Everyone could benefit from improving their spending habits, but doing so is far easier said than done. Life is expensive, and even people with consistent incomes can struggle to manage their finances.
Thankfully, we live in a tech world where banking and finance management apps are growing in popularity. In minutes, you can link your credit card, debit card, and bank accounts to a bit of software and have your own personal financial expert at your fingertips.
According to a 2020 study from Inuit, 65% of Americans don’t know how much money they spend in a given month. Does that percentage shock you? Most people don’t pay close attention to their finances; not because they don’t want to, but because they’re not exactly sure how to start. If you’re part of that 65%, consider starting with these 6 apps:
Mint is an interactive budgeting app that’s easy to use and free to set up. It’s designed to provide a clear picture of your household finances. Once you link your credit and debit cards to the account, Mint automatically pulls your transactions and puts them into categories. This ensures you know exactly how much money you have, and where exactly that money goes.
With Mint, you can create budgets, set spending goals, and track your progress. Mint also highlights your spending habits, so you can understand what behaviors are keeping you from achieving your financial goals.
PocketGuard does exactly what the name suggests – it guards your pocket! This personal finance management service helps you create a budget and track your finances to ensure you’re not overspending.
With PocketGuard, you can easily link your credit cards, loan accounts, and bank accounts. The app then tracks how much you’re earning and follows what you spend on everyday expenses and recurring bills. After you’ve paid all your expenses, PocketGuard shows how much money is left over after, which you can then contribute to your savings.
PocketGuard also provides financial services that can help you lower your bills, pay off loans, and improve your credit score. For example, if you’re paying a $100 phone bill monthly that would cost $50 with another provider, PocketGuard will tell you. This app makes it easy to ensure you’re making smart financial decisions and living within your means.
You Need A Budget, better known as YNAB, is one of the most popular finance apps for building a better budget. The software is easy to understand and requires little technological or financial expertise to operate.
While some apps like Mint connect to your accounts, YNAB requires you manually enter your transactions into a series of spreadsheets. This might sound daunting, but it’s a good way to make sure you’re really paying attention to your finances.
After you set up your accounts, YNAB requires you to give every dollar “a job.” For example, some of your money will go to rent or your mortgage. Some will go into your savings or maybe your gym membership. With that information, YNAB will calculate your monthly budget so you know where you have wiggle room.
Albert is the ideal app for anyone who wants to take the guesswork out of budgeting. Once you connect your financial accounts to this app, Albert looks over all your information. It analyzes your income, spending habits, and budget. Using algorithms, the app decides how much you can save each month and then transfers that amount to Albert Savings, which is a part of the app.
If you don’t like the idea of your funds being automatically transferred, you can have Albert set aside an amount of your choosing. The good news is that you can withdraw the funds in Albert Savings whenever you want and with no fee.

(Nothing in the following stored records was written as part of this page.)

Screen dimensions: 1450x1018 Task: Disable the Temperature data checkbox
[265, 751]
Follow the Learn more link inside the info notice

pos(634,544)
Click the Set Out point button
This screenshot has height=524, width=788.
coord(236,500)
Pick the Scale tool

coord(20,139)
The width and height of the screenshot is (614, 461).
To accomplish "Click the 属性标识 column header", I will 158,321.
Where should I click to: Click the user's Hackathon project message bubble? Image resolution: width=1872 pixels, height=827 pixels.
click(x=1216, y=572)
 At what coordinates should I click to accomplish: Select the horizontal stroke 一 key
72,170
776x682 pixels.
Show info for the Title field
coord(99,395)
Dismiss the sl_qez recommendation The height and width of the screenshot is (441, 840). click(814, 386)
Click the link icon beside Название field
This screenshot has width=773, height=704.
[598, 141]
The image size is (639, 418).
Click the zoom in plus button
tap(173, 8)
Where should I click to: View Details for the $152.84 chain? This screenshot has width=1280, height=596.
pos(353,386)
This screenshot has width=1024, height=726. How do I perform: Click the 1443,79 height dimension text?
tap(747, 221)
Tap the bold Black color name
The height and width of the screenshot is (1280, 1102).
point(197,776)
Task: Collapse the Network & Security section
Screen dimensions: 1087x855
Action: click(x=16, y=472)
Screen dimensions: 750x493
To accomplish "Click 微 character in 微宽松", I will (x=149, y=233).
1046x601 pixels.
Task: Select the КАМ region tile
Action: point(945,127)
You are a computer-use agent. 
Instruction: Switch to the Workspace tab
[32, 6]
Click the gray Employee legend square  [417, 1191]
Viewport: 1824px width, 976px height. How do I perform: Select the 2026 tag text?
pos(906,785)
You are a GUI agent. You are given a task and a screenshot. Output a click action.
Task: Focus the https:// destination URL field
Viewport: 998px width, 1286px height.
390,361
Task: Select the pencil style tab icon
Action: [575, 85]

Goodbudget is a budgeting service that helps you manage your finances. With this app, users can categorize their money into digital “envelopes” based on their specific goals. You can put $1,000 a month into an envelope for rent or $100 a month into an envelope for your groceries.
Once you’ve assigned a monthly amount to each envelope, you enter your transactions in real-time to see how they impact your budgets. For example, if you go to the grocery store and spend $25, you add that transaction to your grocery envelope. You’ll immediately see the remaining balance of $75 in that envelope and know you have that much left to spend on groceries that month.
Goodbudget even color coordinates your activity. The green bar under your envelopes means you have money left. The red bar means you’ve gone over your budget, letting you know exactly when it’s time to put on the breaks.
6. Personal Capital
Personal Capital is great if you’re trying to build up your net worth; this money management app helps track your budget. You can even link your retirement and investment accounts to Personal Capital. Doing so gives you an accurate view of your asset allocation and helps you evaluate your portfolio.
Personal Capital also offers a budgeting tool that automatically tracks your income and expenses. From there, it separates your costs into categories and uses graphical tools to show you where your money is going.
Personal Capital’s free app will collect your data and make recommendations to improve your spending habits. For a fee, you can use Personal Capital as an asset management service, great for those looking to manage both savings and investments in the same app.
It’s no secret that finance apps have seen huge growth in the last few years, prompting a complete transformation in how people manage their money. The COVID-19 pandemic has only amplified this trend as consumers choose virtual banking over walking into a physical branch. Not only are finance apps convenient, but they’re helpful and cost-effective. These apps can save you from the onerous bank and financial advisor fees, leaving you more to spend and invest on your own terms.